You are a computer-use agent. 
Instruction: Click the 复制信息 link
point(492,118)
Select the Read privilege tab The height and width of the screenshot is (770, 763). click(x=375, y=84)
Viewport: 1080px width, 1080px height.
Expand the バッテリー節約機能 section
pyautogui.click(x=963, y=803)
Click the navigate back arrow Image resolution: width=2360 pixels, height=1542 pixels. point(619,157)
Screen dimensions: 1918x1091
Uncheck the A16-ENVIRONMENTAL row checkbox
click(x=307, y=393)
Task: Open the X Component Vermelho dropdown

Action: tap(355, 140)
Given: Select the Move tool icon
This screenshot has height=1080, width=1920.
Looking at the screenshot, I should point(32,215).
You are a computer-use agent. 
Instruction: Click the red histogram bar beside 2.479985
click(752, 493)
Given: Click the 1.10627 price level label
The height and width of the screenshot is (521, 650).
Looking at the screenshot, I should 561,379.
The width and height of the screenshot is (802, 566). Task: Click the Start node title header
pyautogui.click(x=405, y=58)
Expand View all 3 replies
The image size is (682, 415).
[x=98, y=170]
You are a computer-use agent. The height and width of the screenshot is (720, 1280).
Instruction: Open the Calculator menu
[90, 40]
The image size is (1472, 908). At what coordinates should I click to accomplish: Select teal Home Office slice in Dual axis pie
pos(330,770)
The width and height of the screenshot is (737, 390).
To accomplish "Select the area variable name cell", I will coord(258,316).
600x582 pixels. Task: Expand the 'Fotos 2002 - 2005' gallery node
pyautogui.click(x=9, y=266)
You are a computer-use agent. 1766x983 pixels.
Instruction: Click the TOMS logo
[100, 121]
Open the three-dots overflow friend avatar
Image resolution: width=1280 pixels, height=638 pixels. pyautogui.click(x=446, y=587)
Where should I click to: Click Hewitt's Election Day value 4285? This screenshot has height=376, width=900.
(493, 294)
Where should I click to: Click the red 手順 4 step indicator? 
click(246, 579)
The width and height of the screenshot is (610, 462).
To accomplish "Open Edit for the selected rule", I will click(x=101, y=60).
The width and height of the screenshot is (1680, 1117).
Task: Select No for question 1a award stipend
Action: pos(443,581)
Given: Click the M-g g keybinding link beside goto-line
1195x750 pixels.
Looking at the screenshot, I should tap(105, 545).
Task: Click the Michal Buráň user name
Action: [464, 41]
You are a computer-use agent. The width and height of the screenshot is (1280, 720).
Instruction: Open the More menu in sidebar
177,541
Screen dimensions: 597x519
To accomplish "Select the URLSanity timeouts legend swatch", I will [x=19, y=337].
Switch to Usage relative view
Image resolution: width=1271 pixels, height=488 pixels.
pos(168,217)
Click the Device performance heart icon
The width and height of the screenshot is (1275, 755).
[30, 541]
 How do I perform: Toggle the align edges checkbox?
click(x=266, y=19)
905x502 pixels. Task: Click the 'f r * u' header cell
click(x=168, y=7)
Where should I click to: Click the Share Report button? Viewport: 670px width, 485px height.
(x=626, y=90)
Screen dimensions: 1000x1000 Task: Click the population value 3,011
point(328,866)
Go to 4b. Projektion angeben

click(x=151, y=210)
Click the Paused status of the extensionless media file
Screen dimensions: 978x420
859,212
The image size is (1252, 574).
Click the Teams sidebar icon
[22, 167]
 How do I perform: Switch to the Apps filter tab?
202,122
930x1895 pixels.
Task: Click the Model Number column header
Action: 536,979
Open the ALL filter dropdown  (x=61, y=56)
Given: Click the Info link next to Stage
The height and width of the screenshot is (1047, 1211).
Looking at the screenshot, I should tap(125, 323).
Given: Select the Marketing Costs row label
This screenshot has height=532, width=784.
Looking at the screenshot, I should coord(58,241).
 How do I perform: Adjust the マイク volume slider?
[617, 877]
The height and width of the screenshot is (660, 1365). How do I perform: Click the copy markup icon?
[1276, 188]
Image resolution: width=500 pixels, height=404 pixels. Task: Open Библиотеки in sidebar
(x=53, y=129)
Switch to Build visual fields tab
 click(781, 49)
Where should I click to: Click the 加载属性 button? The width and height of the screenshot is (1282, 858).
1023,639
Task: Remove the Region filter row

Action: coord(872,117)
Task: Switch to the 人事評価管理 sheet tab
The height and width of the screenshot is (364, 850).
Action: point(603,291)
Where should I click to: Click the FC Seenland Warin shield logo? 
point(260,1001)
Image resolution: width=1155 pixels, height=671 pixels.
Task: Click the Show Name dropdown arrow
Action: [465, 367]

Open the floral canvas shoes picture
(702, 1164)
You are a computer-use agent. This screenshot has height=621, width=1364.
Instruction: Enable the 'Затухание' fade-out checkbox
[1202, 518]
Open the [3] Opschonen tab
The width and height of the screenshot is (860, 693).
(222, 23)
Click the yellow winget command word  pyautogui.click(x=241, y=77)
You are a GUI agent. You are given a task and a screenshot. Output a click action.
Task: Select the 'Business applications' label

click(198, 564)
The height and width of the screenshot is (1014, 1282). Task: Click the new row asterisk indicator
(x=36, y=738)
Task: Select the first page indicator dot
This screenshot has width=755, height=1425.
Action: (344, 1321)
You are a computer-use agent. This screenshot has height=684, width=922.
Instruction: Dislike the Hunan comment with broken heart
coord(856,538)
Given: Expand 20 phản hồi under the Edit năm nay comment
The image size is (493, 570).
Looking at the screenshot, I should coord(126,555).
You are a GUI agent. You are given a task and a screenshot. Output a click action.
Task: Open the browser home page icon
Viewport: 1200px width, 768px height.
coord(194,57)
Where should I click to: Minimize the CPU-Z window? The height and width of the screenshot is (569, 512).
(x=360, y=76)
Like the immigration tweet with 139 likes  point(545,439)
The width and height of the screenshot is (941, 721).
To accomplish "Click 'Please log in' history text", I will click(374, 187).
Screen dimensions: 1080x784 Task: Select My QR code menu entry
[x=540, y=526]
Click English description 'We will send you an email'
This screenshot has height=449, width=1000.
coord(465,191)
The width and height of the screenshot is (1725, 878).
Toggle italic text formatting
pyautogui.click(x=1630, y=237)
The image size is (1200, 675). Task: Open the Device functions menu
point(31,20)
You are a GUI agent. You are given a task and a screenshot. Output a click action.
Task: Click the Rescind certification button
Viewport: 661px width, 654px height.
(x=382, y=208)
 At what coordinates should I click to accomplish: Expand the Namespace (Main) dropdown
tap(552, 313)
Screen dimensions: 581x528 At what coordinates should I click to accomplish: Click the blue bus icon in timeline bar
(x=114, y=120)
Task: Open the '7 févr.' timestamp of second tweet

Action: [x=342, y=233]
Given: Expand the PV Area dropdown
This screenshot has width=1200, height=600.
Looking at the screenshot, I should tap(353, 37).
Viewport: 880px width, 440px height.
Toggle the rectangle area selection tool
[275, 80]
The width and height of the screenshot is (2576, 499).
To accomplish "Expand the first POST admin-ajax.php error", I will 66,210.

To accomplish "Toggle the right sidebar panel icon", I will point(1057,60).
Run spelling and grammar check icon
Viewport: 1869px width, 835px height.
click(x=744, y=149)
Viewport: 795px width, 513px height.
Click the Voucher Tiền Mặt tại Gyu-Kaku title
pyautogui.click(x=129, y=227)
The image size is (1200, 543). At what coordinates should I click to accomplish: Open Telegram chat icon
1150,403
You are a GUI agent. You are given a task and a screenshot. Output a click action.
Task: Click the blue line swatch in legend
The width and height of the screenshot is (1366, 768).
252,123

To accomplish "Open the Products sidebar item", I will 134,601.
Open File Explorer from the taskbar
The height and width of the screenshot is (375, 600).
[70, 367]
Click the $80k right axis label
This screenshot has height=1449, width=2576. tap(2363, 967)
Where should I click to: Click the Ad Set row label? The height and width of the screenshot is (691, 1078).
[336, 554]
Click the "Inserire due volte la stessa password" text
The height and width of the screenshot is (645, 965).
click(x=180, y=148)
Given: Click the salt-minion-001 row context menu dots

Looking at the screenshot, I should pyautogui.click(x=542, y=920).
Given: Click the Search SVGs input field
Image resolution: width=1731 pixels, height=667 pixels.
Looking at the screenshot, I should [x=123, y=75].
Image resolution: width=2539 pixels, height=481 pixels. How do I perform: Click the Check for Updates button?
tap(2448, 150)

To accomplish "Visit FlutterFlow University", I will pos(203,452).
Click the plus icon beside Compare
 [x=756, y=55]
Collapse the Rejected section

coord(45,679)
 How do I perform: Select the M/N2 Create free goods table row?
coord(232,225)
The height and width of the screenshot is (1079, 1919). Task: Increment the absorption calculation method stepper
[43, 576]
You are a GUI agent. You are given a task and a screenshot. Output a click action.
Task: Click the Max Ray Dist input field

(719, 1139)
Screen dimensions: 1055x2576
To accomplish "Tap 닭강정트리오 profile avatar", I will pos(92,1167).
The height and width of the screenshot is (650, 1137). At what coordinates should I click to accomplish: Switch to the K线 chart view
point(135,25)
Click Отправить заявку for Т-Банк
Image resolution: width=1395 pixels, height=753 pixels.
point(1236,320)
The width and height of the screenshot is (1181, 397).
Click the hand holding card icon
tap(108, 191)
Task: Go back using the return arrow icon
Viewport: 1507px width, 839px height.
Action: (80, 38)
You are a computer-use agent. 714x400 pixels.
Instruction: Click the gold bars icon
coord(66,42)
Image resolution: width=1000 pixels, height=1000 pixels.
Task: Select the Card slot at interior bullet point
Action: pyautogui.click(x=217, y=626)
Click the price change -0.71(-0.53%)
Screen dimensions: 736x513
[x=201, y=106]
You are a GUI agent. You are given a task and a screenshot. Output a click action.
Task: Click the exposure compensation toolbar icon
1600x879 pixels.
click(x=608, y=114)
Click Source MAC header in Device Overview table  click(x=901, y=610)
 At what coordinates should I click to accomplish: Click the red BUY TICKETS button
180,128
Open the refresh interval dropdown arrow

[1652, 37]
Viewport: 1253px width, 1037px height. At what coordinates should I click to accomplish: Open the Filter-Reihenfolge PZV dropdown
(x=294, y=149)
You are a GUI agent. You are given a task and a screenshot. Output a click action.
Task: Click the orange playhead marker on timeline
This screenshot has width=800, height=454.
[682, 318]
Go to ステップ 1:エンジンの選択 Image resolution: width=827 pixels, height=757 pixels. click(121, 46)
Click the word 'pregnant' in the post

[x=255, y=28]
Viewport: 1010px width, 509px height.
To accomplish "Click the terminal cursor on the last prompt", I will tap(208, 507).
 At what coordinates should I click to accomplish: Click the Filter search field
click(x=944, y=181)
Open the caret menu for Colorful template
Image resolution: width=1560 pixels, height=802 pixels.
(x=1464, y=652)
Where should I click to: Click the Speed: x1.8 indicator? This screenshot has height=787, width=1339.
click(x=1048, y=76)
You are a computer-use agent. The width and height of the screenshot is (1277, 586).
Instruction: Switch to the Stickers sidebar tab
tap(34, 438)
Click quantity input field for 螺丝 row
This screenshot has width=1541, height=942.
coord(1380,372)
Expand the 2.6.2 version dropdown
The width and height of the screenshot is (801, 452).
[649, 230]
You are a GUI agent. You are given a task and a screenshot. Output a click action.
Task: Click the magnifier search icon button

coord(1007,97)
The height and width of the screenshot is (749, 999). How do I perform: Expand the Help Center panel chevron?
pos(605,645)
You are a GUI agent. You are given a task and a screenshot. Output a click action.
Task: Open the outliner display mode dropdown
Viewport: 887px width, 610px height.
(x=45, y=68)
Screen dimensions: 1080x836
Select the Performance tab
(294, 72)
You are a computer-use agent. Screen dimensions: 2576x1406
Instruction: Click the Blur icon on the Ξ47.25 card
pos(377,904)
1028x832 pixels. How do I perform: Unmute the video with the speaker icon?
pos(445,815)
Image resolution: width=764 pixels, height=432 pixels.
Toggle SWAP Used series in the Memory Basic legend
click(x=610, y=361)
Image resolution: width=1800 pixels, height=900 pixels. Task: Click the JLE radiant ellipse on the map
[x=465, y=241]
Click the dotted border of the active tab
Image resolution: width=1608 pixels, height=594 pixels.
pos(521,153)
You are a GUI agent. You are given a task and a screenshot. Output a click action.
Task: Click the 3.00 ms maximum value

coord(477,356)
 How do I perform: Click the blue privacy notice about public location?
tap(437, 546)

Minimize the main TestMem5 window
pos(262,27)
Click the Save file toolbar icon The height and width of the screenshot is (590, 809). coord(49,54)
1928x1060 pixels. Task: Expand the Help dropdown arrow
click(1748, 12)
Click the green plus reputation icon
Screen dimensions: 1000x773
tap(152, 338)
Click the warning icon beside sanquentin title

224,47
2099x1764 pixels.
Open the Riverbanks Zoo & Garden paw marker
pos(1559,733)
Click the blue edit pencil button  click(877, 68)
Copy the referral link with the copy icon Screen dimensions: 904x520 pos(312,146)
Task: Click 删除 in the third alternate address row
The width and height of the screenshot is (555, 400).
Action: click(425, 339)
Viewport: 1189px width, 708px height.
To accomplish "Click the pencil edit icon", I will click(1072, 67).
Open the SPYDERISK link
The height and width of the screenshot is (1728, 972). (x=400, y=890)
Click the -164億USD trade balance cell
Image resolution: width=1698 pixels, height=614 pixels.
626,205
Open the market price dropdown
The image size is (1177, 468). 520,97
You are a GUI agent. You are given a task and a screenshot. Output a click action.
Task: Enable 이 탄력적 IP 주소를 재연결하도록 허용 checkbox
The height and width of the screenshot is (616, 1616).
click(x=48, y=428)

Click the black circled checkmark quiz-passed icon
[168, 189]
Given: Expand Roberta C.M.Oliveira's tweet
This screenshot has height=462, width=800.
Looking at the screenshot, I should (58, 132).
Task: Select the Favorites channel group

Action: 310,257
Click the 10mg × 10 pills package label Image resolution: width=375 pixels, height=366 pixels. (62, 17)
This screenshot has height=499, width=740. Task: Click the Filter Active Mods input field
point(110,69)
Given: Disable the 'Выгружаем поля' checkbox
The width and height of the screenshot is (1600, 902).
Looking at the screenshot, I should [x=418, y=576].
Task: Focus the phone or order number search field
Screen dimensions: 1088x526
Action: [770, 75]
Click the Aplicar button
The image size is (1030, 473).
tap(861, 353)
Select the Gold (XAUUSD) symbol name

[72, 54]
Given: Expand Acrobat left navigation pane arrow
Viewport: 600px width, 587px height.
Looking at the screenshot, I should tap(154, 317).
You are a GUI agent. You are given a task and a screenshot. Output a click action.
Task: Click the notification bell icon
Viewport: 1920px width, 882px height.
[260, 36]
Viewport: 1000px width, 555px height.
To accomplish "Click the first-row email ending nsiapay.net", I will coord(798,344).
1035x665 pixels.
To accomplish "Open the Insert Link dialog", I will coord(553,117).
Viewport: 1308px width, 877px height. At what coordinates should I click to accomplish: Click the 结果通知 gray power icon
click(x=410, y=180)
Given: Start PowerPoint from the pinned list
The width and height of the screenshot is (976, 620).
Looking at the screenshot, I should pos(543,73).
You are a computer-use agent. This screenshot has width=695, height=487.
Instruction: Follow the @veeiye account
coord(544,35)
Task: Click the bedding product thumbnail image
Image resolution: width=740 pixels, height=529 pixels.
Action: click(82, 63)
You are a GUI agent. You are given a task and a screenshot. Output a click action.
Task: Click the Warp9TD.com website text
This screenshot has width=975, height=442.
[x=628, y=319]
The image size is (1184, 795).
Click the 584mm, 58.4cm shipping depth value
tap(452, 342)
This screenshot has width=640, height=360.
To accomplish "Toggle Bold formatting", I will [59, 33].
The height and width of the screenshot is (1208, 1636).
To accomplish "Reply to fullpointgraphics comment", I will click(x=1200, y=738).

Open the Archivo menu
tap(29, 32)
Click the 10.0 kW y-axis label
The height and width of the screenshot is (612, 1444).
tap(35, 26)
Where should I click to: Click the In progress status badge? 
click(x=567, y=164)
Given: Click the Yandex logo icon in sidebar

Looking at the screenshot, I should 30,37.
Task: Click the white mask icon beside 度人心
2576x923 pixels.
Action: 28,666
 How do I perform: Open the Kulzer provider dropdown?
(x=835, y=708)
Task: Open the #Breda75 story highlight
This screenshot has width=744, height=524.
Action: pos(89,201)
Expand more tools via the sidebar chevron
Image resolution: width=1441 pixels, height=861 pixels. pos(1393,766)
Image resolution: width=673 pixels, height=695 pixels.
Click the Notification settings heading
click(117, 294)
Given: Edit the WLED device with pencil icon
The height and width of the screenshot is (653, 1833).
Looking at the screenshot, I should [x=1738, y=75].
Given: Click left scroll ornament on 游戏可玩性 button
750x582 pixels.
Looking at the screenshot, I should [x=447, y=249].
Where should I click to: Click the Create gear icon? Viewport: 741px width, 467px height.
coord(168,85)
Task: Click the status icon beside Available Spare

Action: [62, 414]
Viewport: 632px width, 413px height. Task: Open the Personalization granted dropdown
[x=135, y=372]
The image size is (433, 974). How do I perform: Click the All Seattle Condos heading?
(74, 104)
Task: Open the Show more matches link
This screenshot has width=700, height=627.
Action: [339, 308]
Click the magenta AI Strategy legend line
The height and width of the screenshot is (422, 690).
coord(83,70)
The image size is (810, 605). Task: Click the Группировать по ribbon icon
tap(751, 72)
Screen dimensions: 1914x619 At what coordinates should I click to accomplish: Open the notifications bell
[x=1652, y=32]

*-*-*

_Exercise details_. Scan the material above for the string "left". Copy each line that holds it.

_Exercise result_.
Given: Expand Acrobat left navigation pane arrow
Given: Click left scroll ornament on 游戏可玩性 button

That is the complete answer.